I changed my handle to @BeingisHuman across social media as a reminder that it’s Safe to Be.
It’s safe to Be.
free will
contemplation
manifestation
divination
how do we steer our human vessels
back to Being,
back to Love?
We live in a society and culture that’s built upon generations of trauma. fear. And shame for being human. not much is balanced.
what we need is a New Way
so that we can
dance above our history
bliss out in the mystery
and revel in the simplicity
of Being.
Then maybe we can attain higher ground.
8. “Read everything. listen to everybody. believe nothing unless you can prove it with your own research.” – William Cooper
I researched a lot of different theories, each one feeding the next.
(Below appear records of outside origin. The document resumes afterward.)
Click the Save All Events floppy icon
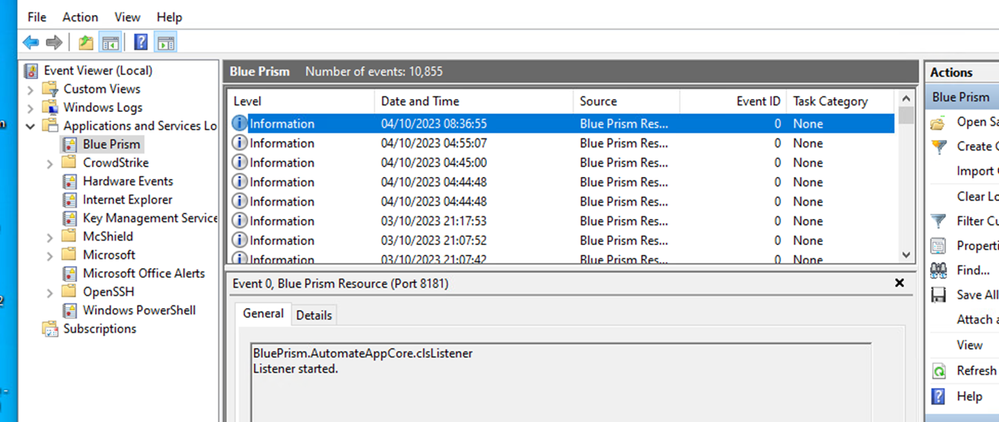This screenshot has height=422, width=999. click(x=938, y=295)
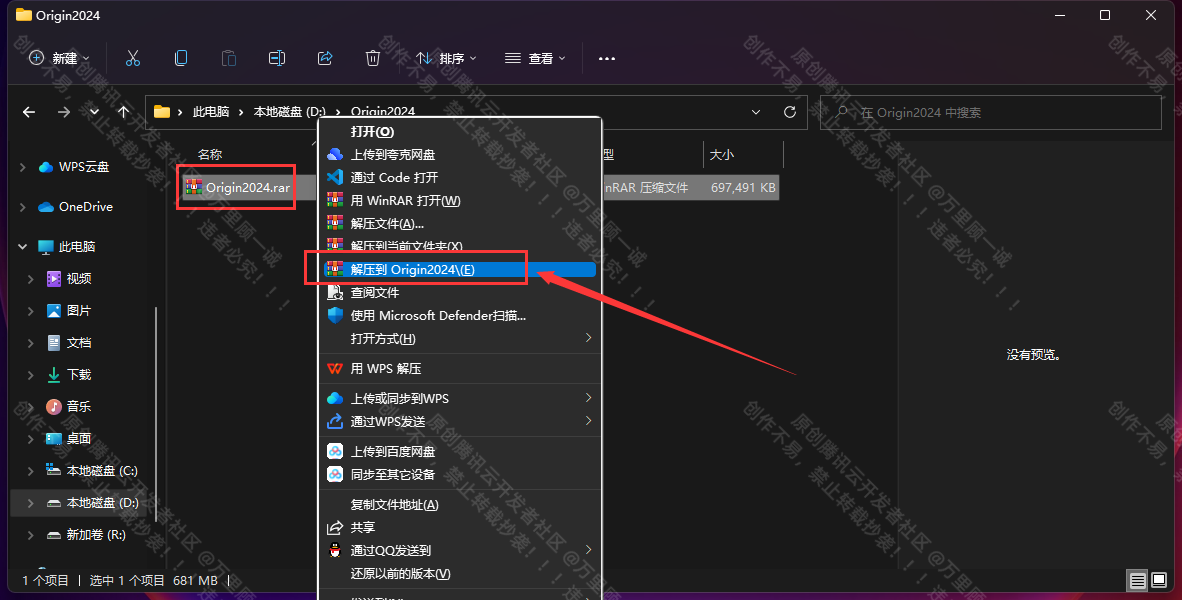Click the Rename icon in toolbar
The height and width of the screenshot is (600, 1182).
pyautogui.click(x=277, y=58)
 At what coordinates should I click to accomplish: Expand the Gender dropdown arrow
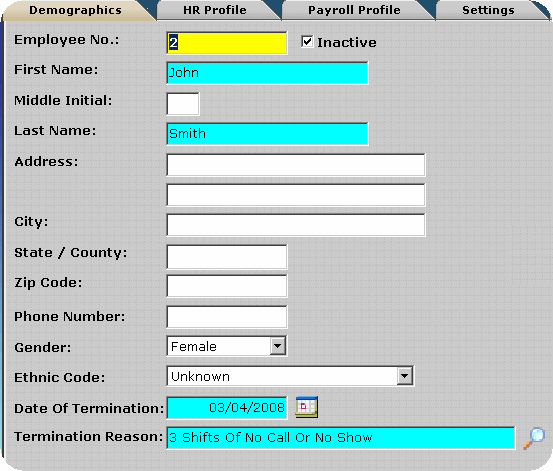pos(278,346)
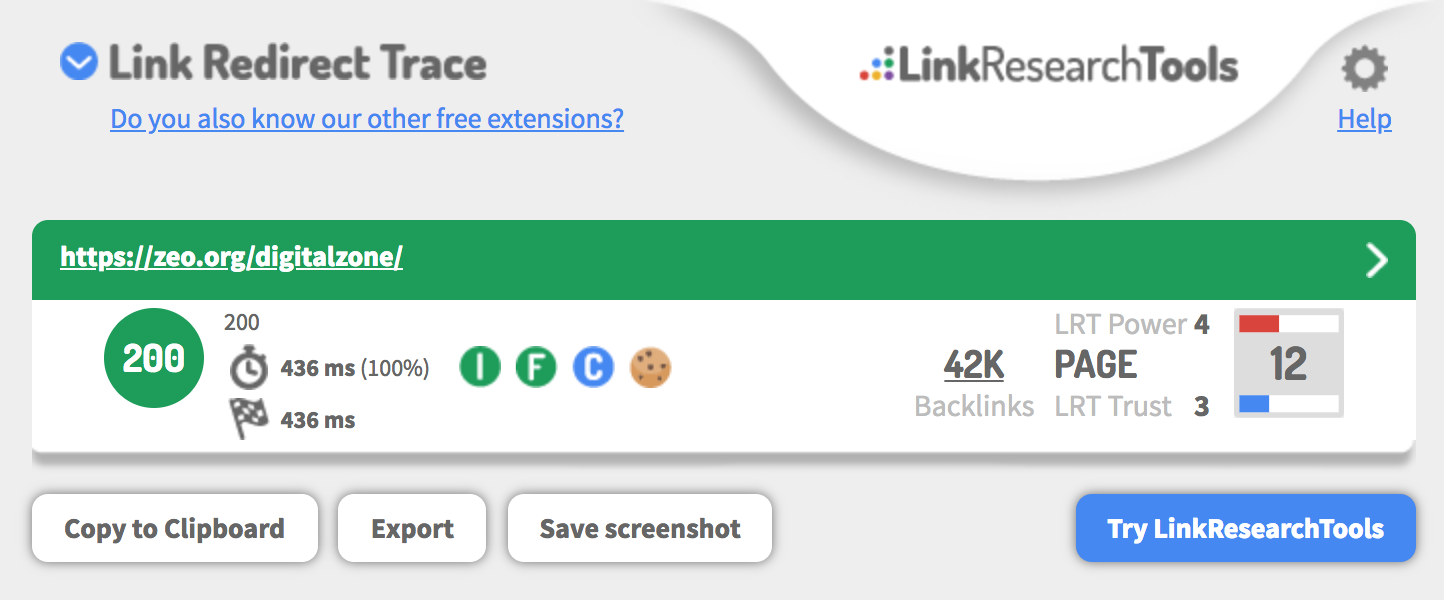Click the Export button

[x=412, y=528]
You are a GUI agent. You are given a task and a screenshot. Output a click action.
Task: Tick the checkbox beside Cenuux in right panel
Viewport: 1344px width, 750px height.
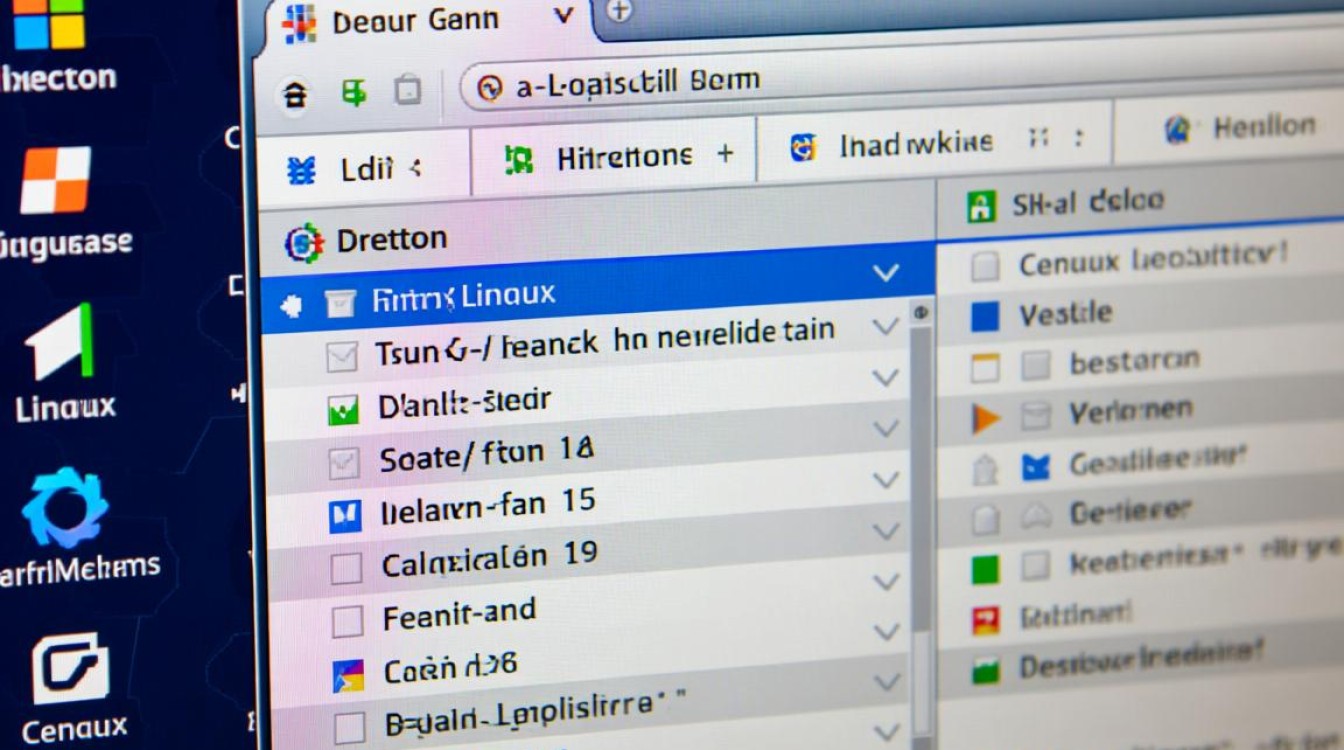coord(985,266)
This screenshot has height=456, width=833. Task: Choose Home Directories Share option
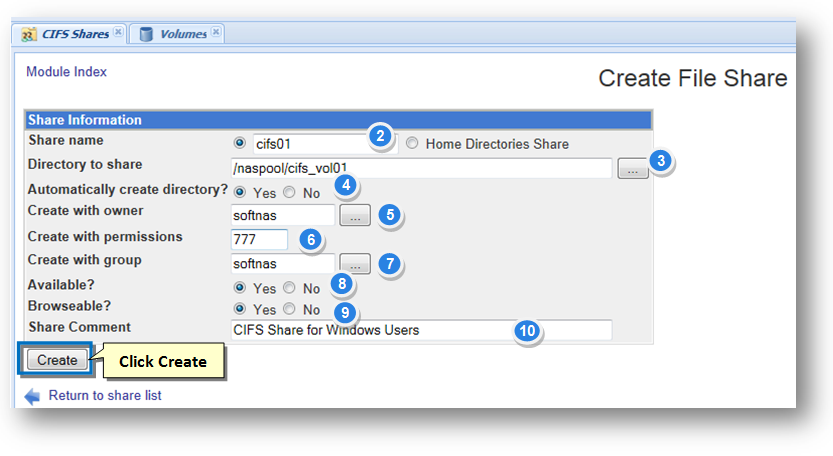click(x=412, y=144)
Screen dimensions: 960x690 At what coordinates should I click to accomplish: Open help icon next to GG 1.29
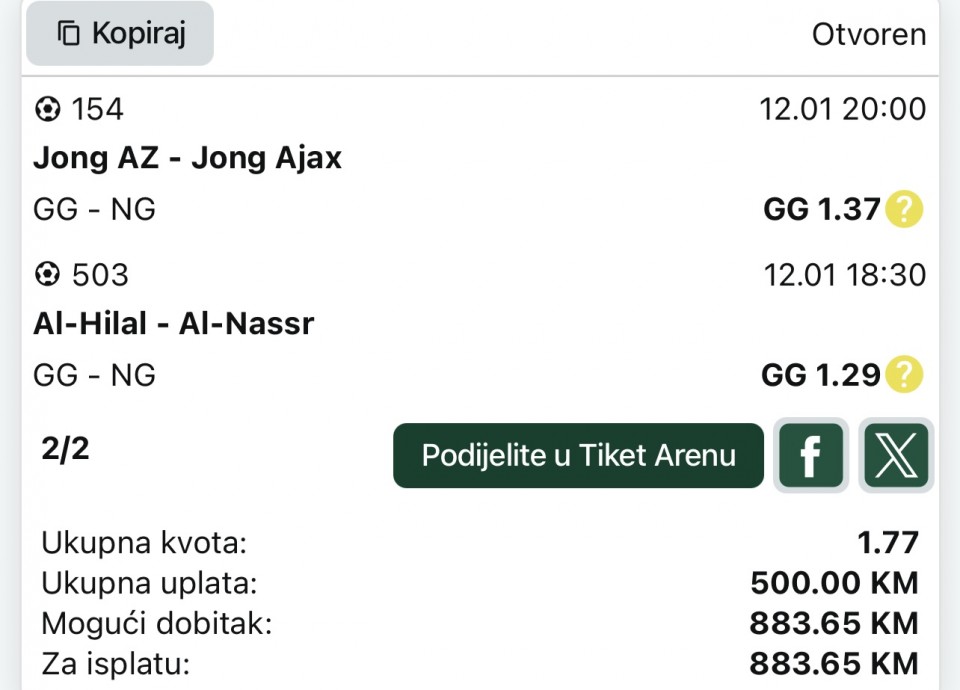pos(904,375)
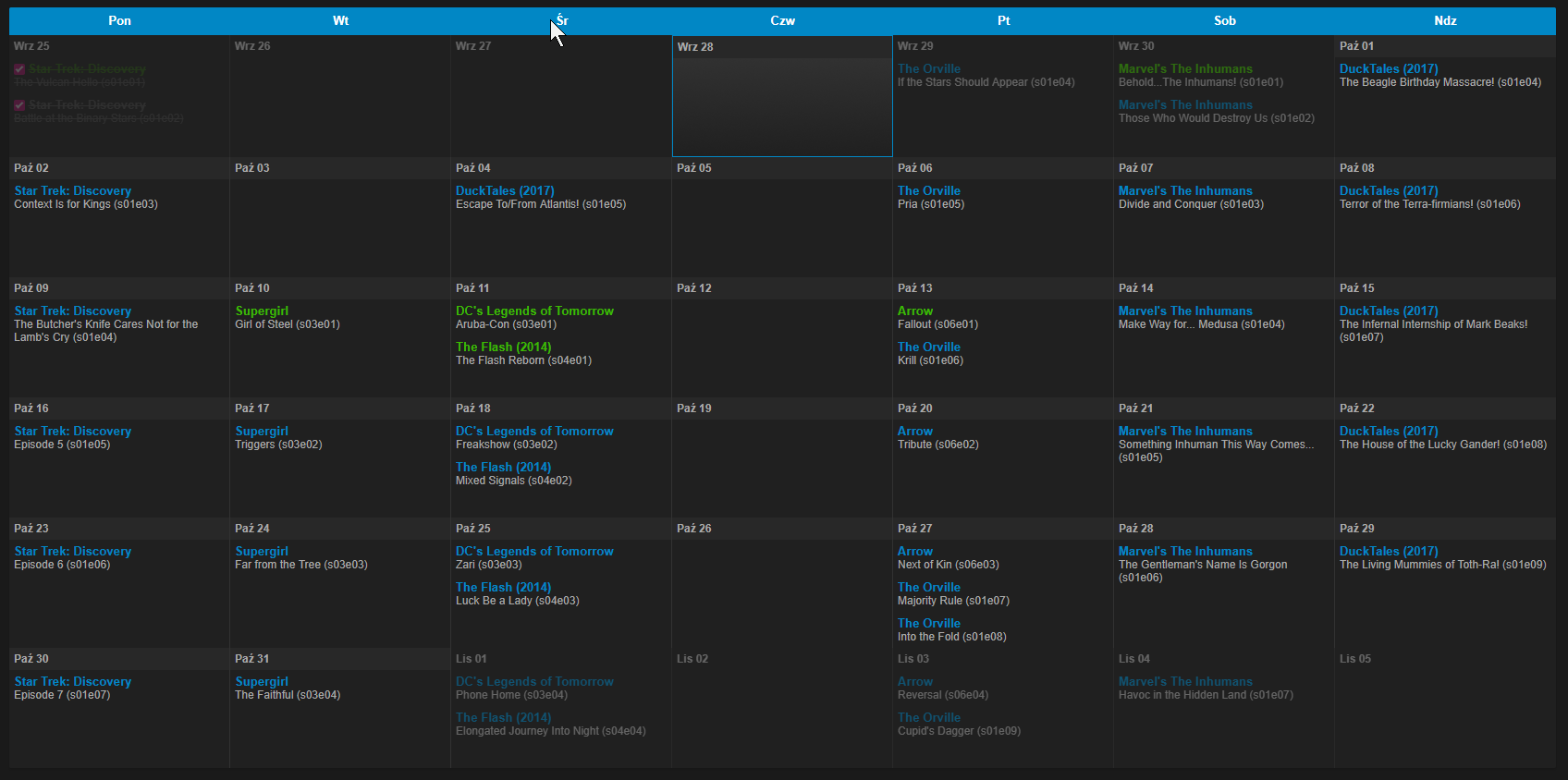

It makes me feel like I “know something but it also can spin me out. Ironically, this quote is from a “conspiracy theorist” who wrote the book Behold the Pale Horse.
It’s important to not automatically buy-in to what the mainstream is saying. They are often regurgitating programs and the mainstream is often pre-programmed to defend the narrative. At the same time, you don’t want to spin out.
7. “Love is misunderstood to be an emotion; actually, it is a state of awareness, a way of being in the world, a way of seeing oneself and others.” – David Hawkins
These words by one of my teachers allow me to soften + see the world through a beautiful prism. An aerial view…endlessly zooming out of each moment of life to see the perspective from above. Looking down at the small specks of our human condition is a superpower. I used to live by the quick fix: shopping, xanax, alcohol. I was told in college that I’d need medication for my anxiety for my entire life.
Eight years ago I started the journey home to myself, by refusing to medicate my anxiety with a pill. By escaping the prison of scientific materialism and Big Pharma, I broke free from how I “should live” and started to live without a crutch.
Today I’m drunk on Truth. I sip knowledge and taste excitement as I alter my perceptions through a mostly sober life. I meditate over medicate because I realized that the answers are not in happy pills or soulless simulations.
By replacing quick fixes with an acceptance and even celebration of our insecurities, we can integrate the darkness of our past with the Light of our future. these are the spaces where we can change. These are the spaces where we can breathe.